I was a power seller for many years, but then I had several people pull fraud on me the seller, and eBay did nothing. When they started to refund money to customers, and were talking about $300-$400 dollars, for this one item, and the item was never returned to me, and after having someone return something that WAS NOT THE SAME ONE I SENT THEM and they got refunded by eBay, after several of these incedents, I decided to quit selling on eBay
Funny they will go after sellers for fraud, but they dont go after the fraudulant buyers.
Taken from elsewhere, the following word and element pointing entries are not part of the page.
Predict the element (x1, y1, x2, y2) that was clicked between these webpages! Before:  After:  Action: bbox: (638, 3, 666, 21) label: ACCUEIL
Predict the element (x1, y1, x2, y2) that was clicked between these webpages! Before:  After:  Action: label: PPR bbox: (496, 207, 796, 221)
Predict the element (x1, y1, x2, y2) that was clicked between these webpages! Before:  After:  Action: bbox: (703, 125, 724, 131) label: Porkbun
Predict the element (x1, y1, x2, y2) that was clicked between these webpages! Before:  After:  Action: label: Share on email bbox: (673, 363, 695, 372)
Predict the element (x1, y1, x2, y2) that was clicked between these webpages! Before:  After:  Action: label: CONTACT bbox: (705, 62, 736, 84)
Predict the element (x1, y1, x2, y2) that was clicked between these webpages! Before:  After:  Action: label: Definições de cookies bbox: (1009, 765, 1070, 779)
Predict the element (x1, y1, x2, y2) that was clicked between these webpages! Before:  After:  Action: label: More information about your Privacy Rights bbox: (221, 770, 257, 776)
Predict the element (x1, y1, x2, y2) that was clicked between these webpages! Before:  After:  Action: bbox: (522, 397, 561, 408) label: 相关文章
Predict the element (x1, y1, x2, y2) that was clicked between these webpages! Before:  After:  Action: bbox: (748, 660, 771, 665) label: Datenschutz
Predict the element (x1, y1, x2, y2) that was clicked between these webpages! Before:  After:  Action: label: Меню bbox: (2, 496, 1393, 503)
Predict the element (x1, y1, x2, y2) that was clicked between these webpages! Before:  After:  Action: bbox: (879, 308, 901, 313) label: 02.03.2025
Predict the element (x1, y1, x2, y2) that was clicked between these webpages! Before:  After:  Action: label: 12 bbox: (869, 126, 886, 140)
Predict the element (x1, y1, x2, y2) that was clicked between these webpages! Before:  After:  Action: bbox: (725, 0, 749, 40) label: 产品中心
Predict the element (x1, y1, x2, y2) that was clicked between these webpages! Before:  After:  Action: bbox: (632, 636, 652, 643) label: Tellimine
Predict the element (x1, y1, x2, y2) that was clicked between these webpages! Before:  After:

I can suddenly see a whole bunch of "FAKES" being reported to eBay so the con artists who have figured it out will be getting theyre stuff for free,

phxnative said...

Ebay definitely seems to stand behind the buyer more than the seller. This dumb policy of destroying an item makes it even easier for the dishonest buyers. And it doesn't matter what proof you have, Ebay will side with the buyer. My first phone call to Ebay about a recent sale was a joke. I sold a fragile figurine. I packed in double large bubble with lots of peanuts and 1" styrofoam lining the box. The lady claimed it was broken. (no damage to the box) Turned it in to Ebay/PayPal. The lady never denied to me that she broke it herself. Ebay put a hold on my account saying "As long as the item is returned, Ebay always refunds to the buyer". I told the employee I was sure this buyer didn't like it and broke it herself to get a refund. He said in a very condescending tone, "Oh...people don't do that sort of thing"! I received my first negative in over 900 sales. The second employee I talked to explained the rules were changed in not allowing sellers to give a negative, to protect the buyer from unethical sellers. now we have the unethical buyers taking full advantage. They can do and say what they want and we are left at their mercy if we still want to sell on Ebay. For some of us, online selling is the only way to go if you happen to be confined to home. So...the saga continues. I clicked on the feedback positive as many sellers do and stated this was a buyer to not be trusted. She immediately turned me in for Feedback Abuse. I got a warning and next time would be suspended. Employee stated "You can not say ANYTHING negative if you click on the positive link in the feedback forum." Once again....all for the buyer.

Anonymous said...

Some attorney out there might be interested in a class action suit, since so many sellers have been taken.

Anonymous said...

It is not legal for paypal to charge a seller for an item after someone else has determined it is a fake and has not returned the item to the seller.
I would like to hear from any lawyers out there who think that this is a legal practice.
Write to the attorney generals office in california complaining about this practice and the monopoly ebay has by insisting people use paypal.
I would also like to say this to the sellers - STOP SELLING 8-1 thru 8-8. want to make your voice heard? STOP SELLING.

Anonymous said...

I have had a very unpleasant experience with Ebay I am a seller with 100% rating. I am now looking at posting on Tias or Rubylane. Again sooo true Ebay is for buyers only! Sellers have no recourse and we pay the fees!! So confusing. Ebay over refunded the buyer without me having the merchandise. I would never treat a customer that way. Either way I am moving my business. Would love feedback from anyone using Tias or Rubyland which one you like and why.